Thank both of you for your responses.
Does the eval use custom instructions best suited for the model? For some models, such as Yi, using their custom instruction usually produces way better results.
I notice some TruthfulQA scores are missing.
Just sort by worst scores to show them.
@HenkPoley Thank you for reporting! It was a display problem, should be fixed! :)
Mistral Dolphin 7B seems to be missing. The 2.0 or 2.1 etc. Like deleted or made private or something? Who makes those kinds of decisions? I sometimes notice they may reappear again soon. They just being re-tested or was there a possible flaw in the benchmark etc? Thanks.
@Goldenblood56 they should still be appearing when you select the "Show gated/deleted/..." checkbox - I'm investigating why. If they are not, please open a dedicated issue so we can keep track.
If ability of model to be used as an agent can be judged through a matric then please add that matric as well.

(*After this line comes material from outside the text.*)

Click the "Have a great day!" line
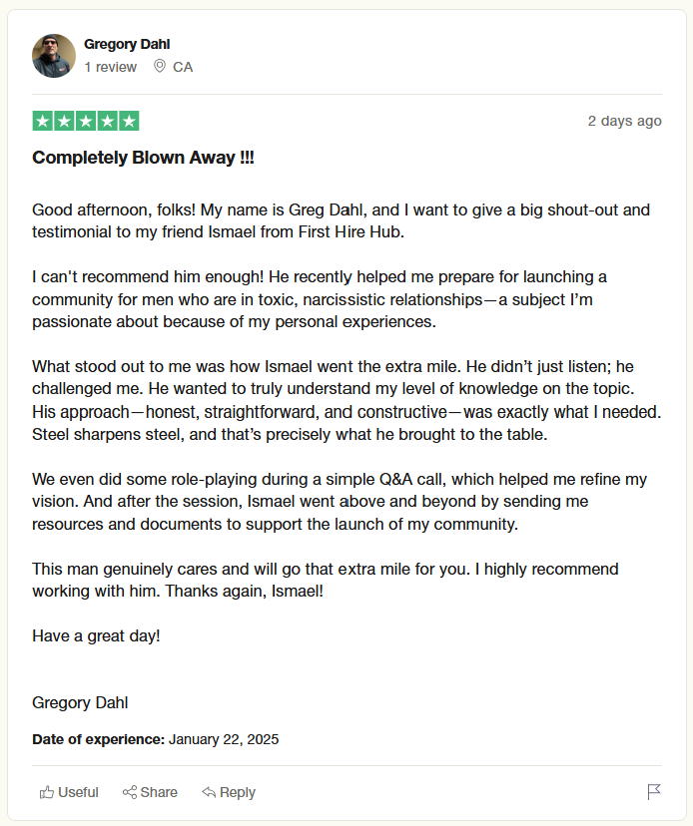 [x=96, y=635]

How good they are in choosing correct tool for the task, parse their own output, adjusting output to be sent as input to next step.
If ability of model to be used as an agent can be judged through a matric then please add that matric as well. How good they are in choosing correct tool for the task, parse their own output, adjusting output to be sent as input to next step.
Great idea!
@clefourrier
I've noticed an issue in the DROP implementation by EleutherAI using the commit hash b281b0921b636bc36ad05c0b0b0763bd6dd43463
. By default, all models continue generating text until the first "." (see this line), so without any filtering, the F1 metrics are computed using overly lengthy generated texts. For example, Mistral 7B generates 10\n\nPassage: The 2006-07 season was the 10th season for the New Orleans Hornets in the National Basketball Association
for the first dataset example. Considering typical LLM behaviors, we should filter the answer using Passage:
and calculate the scores using 10
instead of the entire generated text (which is the correct answer by the way). Please see a similar filter used in GSM8K from EleutherAI here.
@binhtang
(and cc @Phil337 since you've been concerned about this too)
Thank you for your report!
We've spent the last weeks investigating the DROP scores in more detail, and found concerning things in the scoring - what you just highlighted is not the only problem in the DROP metrics.
We'll publish a blog post about it very soon, and update the leaderboard accordingly
If you visit https://llm.extractum.io/list/?lbonly, you'll find a comprehensive list of our top models, along with a whole host of other parameters and metrics. Clicking on a specific model allows you to delve deeper into its internals and parameters, including its performance on other benchmarks.
@gregzem
Nice visualization! What do the icon next to the model names correspond to?